> **ASSIGNED TASK**: Please copy each line from the entries that contains the string "will".

··· GIVEN RECORDS

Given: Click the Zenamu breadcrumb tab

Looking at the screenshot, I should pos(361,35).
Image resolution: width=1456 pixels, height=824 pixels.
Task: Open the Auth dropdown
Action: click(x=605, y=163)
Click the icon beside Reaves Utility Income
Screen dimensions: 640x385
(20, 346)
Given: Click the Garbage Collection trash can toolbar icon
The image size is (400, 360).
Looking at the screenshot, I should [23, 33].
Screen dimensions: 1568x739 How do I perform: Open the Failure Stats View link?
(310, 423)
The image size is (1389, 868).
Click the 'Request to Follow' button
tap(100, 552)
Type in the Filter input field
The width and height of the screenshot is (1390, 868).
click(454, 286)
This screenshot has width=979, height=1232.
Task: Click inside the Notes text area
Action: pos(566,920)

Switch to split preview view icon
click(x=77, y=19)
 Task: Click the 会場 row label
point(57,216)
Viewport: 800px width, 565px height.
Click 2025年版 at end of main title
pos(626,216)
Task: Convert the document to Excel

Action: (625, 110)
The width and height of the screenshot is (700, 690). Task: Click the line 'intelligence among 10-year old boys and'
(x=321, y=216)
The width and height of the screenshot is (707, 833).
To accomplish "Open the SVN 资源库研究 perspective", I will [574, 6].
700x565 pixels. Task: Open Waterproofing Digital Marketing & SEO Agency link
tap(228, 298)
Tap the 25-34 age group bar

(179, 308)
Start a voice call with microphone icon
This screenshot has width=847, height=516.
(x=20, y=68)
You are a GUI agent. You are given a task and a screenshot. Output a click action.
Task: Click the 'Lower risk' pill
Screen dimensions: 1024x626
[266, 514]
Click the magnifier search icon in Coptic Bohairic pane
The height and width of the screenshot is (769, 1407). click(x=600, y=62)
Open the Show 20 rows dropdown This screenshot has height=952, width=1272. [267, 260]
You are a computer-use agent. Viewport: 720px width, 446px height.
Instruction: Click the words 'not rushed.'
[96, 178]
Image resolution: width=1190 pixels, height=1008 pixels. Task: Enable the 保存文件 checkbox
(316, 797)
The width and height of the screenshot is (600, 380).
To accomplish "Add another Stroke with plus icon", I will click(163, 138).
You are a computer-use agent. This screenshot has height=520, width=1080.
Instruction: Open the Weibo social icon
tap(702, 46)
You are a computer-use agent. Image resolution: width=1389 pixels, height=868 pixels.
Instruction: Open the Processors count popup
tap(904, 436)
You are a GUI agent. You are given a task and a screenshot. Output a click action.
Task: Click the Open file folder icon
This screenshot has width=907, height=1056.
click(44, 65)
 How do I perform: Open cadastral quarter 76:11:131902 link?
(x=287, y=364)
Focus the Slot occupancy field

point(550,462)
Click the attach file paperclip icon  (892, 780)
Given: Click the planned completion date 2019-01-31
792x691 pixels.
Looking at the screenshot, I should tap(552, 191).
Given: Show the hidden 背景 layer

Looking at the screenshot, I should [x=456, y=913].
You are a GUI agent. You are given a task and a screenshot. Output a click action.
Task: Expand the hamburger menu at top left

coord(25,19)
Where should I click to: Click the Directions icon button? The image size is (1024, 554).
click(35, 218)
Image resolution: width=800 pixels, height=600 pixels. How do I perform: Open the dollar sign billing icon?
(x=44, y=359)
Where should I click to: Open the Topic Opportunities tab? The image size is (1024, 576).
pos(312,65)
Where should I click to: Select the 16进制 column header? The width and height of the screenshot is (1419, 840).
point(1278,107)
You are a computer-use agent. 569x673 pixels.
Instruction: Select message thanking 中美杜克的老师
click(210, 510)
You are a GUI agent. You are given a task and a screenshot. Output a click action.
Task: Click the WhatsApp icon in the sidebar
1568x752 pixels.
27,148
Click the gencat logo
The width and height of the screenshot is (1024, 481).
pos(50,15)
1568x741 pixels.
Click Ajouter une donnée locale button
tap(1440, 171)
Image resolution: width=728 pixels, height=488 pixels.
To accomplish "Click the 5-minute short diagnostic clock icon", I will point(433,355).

······

> **REPLY**:
To accomplish "Open the SVN 资源库研究 perspective", I will [574, 6].
To accomplish "Add another Stroke with plus icon", I will click(163, 138).
To accomplish "Click the 5-minute short diagnostic clock icon", I will point(433,355).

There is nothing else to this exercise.